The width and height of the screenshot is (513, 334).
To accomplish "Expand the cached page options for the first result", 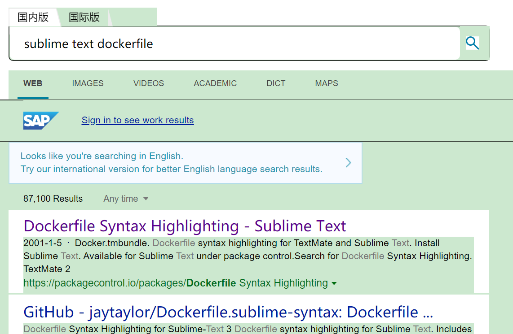I will [334, 283].
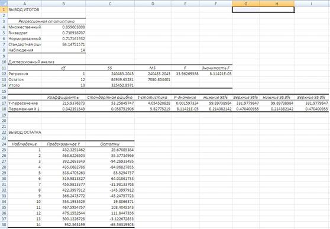Select Предсказанное Y header cell
The width and height of the screenshot is (330, 229).
[63, 144]
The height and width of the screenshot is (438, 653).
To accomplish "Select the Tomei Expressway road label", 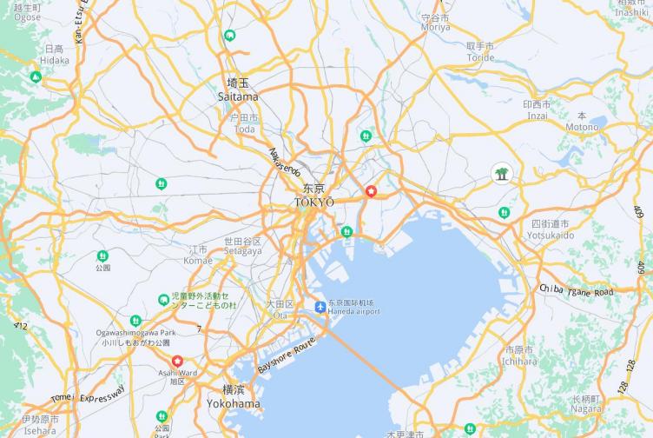I will tap(88, 395).
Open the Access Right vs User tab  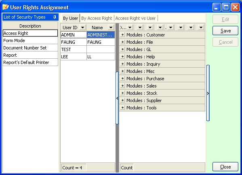[135, 18]
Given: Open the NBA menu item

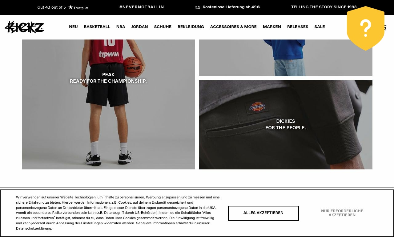Looking at the screenshot, I should pos(121,27).
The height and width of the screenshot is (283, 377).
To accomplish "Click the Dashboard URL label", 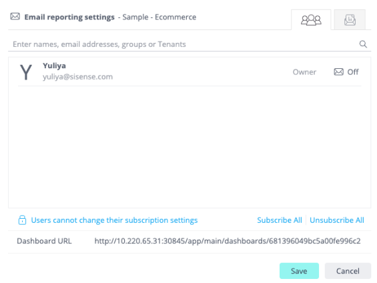I will click(x=44, y=241).
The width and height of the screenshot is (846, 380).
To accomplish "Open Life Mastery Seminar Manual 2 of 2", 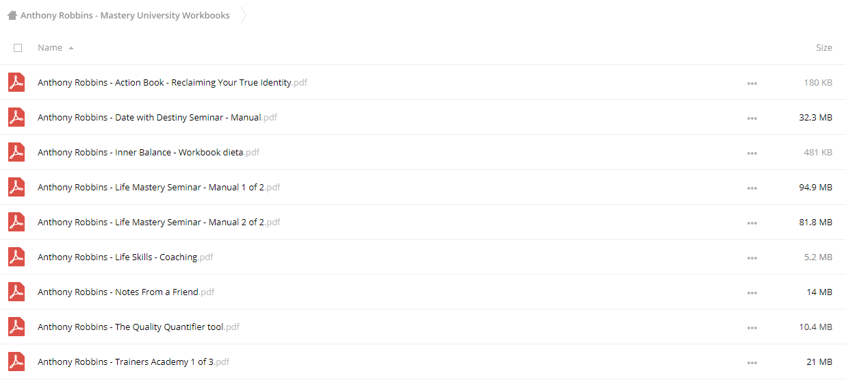I will pos(159,223).
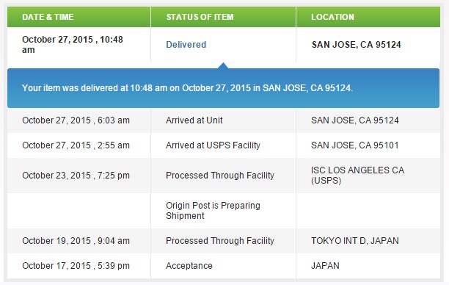
Task: Select the Arrived at Unit status
Action: tap(194, 120)
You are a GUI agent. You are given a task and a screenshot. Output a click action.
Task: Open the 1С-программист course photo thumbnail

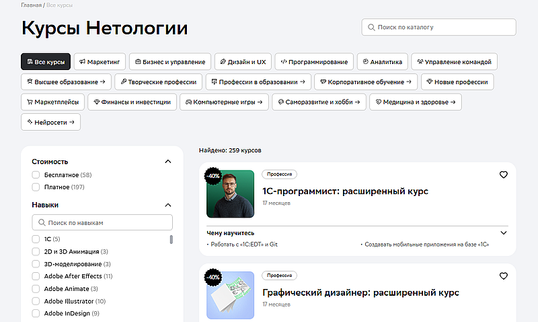(x=231, y=194)
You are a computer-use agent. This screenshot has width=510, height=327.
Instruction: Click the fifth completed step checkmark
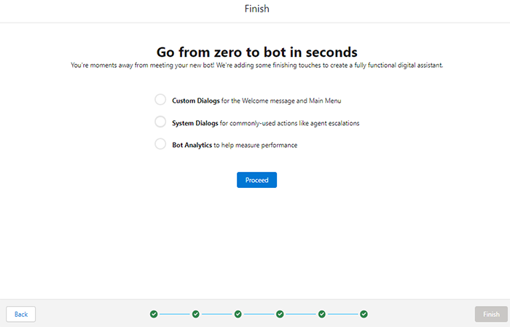[322, 314]
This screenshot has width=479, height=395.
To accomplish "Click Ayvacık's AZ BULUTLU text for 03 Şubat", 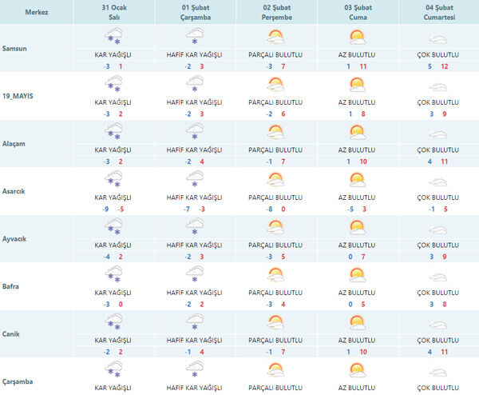I will point(357,245).
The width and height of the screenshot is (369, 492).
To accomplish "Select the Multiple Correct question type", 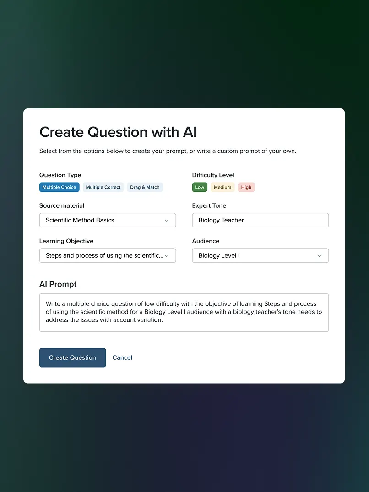I will (103, 187).
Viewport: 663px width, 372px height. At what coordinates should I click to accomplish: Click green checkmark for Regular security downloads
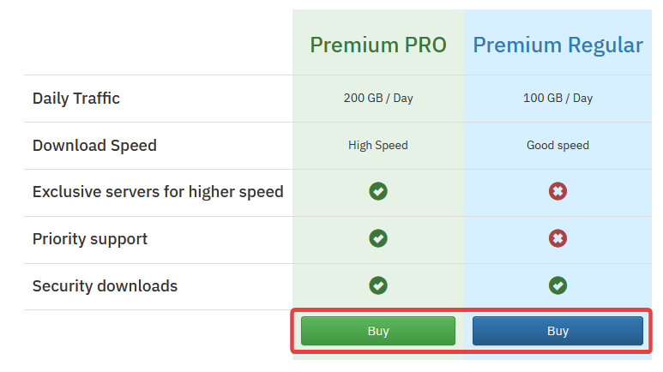pyautogui.click(x=558, y=285)
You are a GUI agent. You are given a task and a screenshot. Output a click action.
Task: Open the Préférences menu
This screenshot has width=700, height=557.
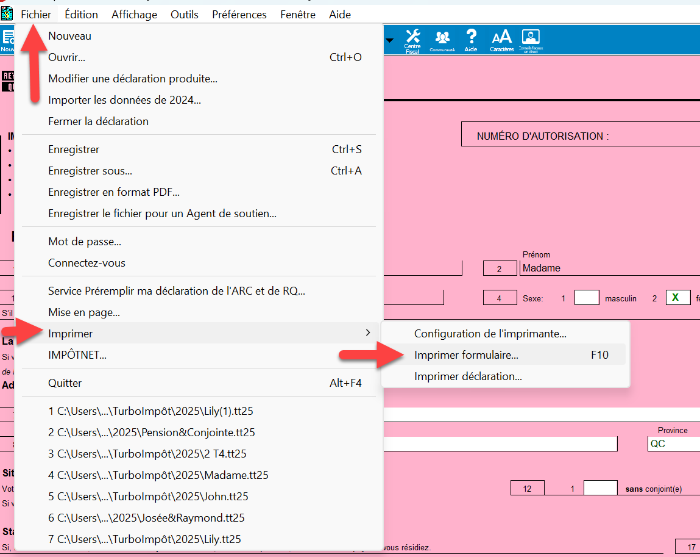point(239,14)
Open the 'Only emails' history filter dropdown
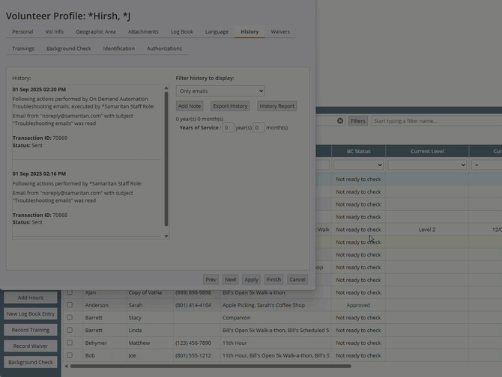The image size is (502, 377). tap(220, 91)
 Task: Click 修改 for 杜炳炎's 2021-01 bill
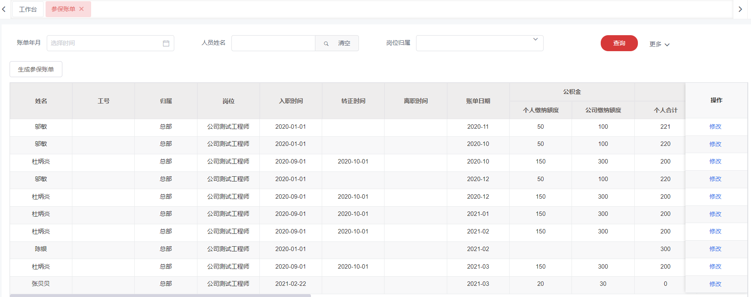[715, 214]
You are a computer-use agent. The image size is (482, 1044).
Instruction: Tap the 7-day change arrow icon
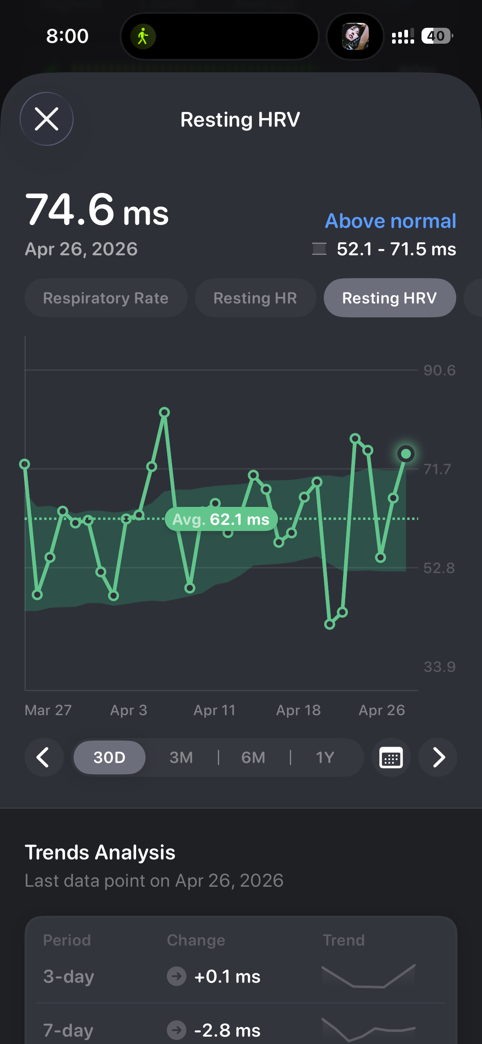tap(177, 1031)
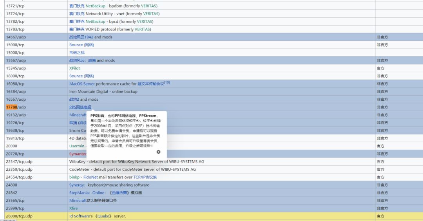
Task: Open the 战地风云1942 link
Action: (81, 37)
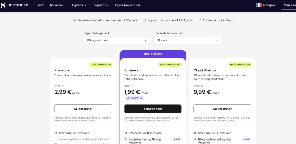296x144 pixels.
Task: Click the headset icon for 24/7 support
Action: 145,20
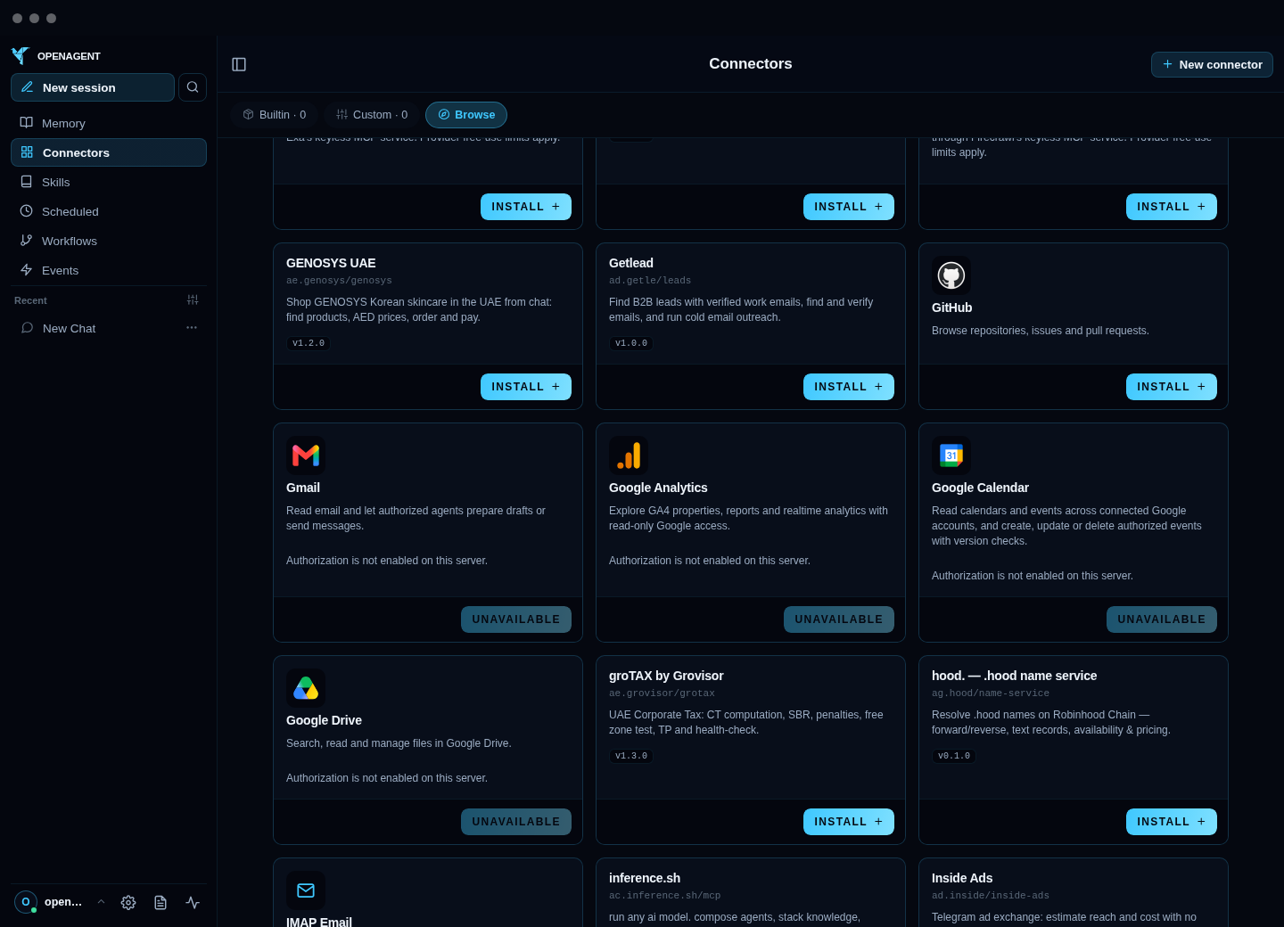
Task: Click the search icon beside New session
Action: click(x=193, y=87)
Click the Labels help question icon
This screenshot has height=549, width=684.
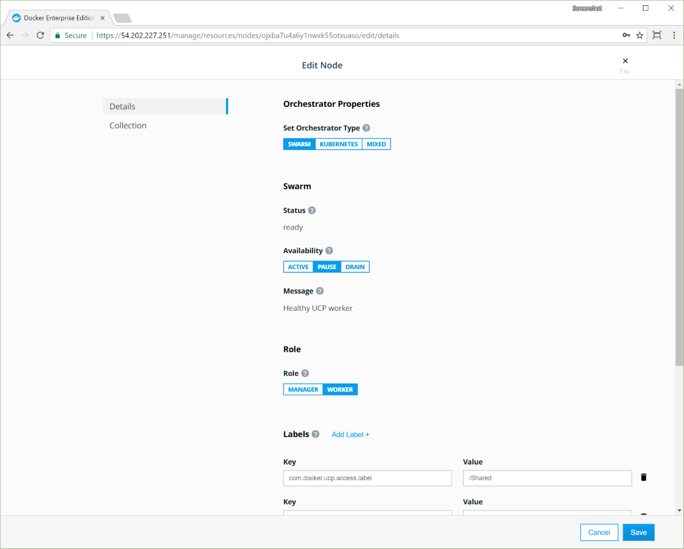[x=315, y=434]

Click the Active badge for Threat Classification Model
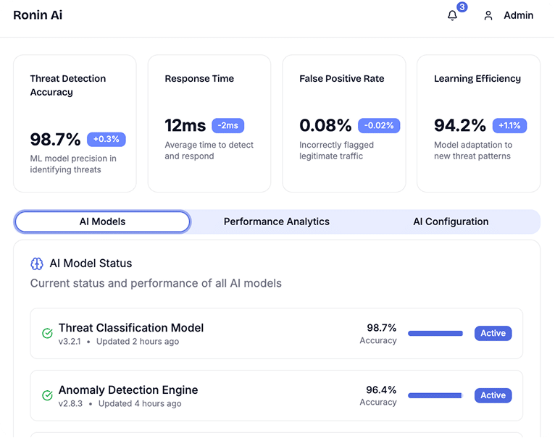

##############################

**Problem details:** Report how many lines of the entries include the word "computer", and let the number stand alone.

**Solved problem:** 2